Le lecteur se retrouve par conséquent piégé dans un entre-deux, contraint d'adhérer à des faits radicalement bizarres et à une logique paranoïaque afin de suivre le récit, mais essayant simultanément d'y déceler des indices – ils sont rares autant qu'incertains – les remettant en cause. McDowell brouille les pistes et rend la distinction entre le monde tel que le personnage doit le vivre et les distorsions qu'il lui fait subir d'abord difficile, puis rapidement impossible. de là, un troisième niveau de lecture s'impose, qui consiste à interpréter ce que les obsessions et les hallucinations de Toplin, les seules choses que l'on ait avec certitude sous les yeux, révèlent à son propos.


Les visions du protagoniste, qui au début teintent le récit de fantastique et d'une certaine poésie, à mesure que son état psychologique se dégrade et que le filtre interposé entre lui et le monde dont il fait l'expérience s'opacifie, le font basculer dans le surréalisme. Sa perception de l'espace apparaît faussée, au point de rendre un lieu aussi familier que son appartement labyrinthique.

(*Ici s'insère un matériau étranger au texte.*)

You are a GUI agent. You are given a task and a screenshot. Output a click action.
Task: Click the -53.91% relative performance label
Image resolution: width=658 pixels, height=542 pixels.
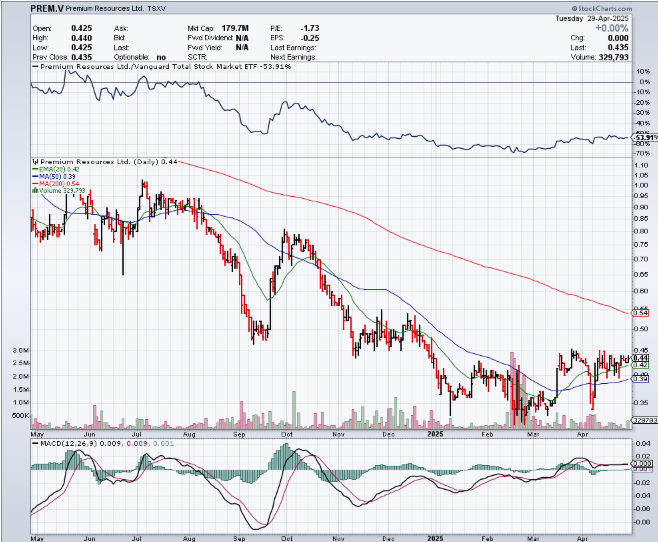pyautogui.click(x=642, y=138)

Sa vision en nuances de gris, ainsi que sa tendance à entendre et voir écrites des langues qui lui sont inconnues semblent matérialiser son repli sur soi autant que son incapacité à appréhender le monde qui l'entoure, ou ne serait-ce qu'à l'atteindre.


Des personnages secondaires et des figurants, aux identités équivoques et fluctuantes, tous plus pervers et monstrueux les uns que les autres, l'on serait bien en peine de déterminer lesquels n'existent que dans l'esprit de Toplin. Comme celui-ci déforme sa réalité, la réécrit au point de la rendre méconnaissable, ces êtres qui gravitent autour de lui, et dans lesquels on devine certaines de ses caractéristiques et obsessions, sont à percevoir avant tout comme des projections ou des avatars, une galerie de miroirs reflétant ses tares et ses déviances.


En dépit de l'incongruité de certaines scènes et des lubies de son protagoniste, le roman, dont l'univers est particulièrement sombre et malsain, ne parvient jamais à pencher du côté de la comédie, même la plus noire, et suscite le malaise bien plus facilement que le rire. Sa lecture est une expérience étouffante qui confine à la claustrophobie, comme d'être enfermé dans une pièce étriquée dont la seule fenêtre est trop petite et trop sale pour que l'on puisse distinguer avec certitude ce qui semble se mouvoir à l'extérieur.